18 entrepreneurs Teeing off to triumph
Andrew Stanley turned his passion for golf into big business when in 1998 he set up Golfbreaks from his bedroom. Today, Windsor-based Golfbreaks is Europe’s largest golf travel company and in 2011 achieved a turnover of £31 million. In fact in the past two years, in the midst of tough economic times, the company has had two of its biggest growth years. Stanley talked to Eleanor Harris about the ‘Tiger Woods effect’, his ambition to get every one of the UK’s 4m golfers on an annual golf break, diversifying into the spa industry, and why being an entrepreneur is in his bones
Andrew Stanley is founder and chief executive of the Golfbreaks Group. He was born in 1969 in Johannesburg and grew up in Somerset after his British parents moved back to the UK in 1972. He has a degree in hotel and catering management from Portsmouth University. After graduating in 1992 he worked for Airpic selling aerial photographs door to door, and by 1995 had risen to sales director. In 1996 he joined Consumer Exhibitions and launched the first consumer golf show in the UK.

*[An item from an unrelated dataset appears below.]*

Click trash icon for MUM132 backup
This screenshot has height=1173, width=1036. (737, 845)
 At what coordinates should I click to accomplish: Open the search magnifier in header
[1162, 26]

In May 1998 he founded Golfbreaks and in August 1999 launched Golfbreaks. com. In 2007 he launched
Teeofftimes.co.uk and in 2010 launched
BookaSpa.com. Stanley was a finalist in the Ernst & Young Entrepreneur of the Year Awards in 2006 and the company won the RBS Company of the Year Award in 2007. Stanley is married with three children, and his current handicap is 8.
Why and how did you set up your own business?
Have you got the best job in the world?
I absolutely have got the best job in the world. I’ve got a note on my computer screen which says: “As Confucius once said: Find a job you love and you’ll never work a day in your life.” I feel very fortunate that I’m involved in this.
Have you always been passionate about golf?
I had my first golf lessons aged nine, but really got into the sport when I was in my early 20s, at university: there was a wonderful scheme in Portsmouth where for £1 a round students could play on the local municipal courses on certain days of the week. I spent my third year of university on a placement at a hotel in Thurlestone, Devon, which had a beautiful nine hole golf course right on the coast, and there I could combine my two passions of windsurfing and golf. Now, I’ve got three young children so I’m not finding it quite as easy to get my golf fix as I used to, but it’s in the bones, I love it and still see it as a huge growth industry.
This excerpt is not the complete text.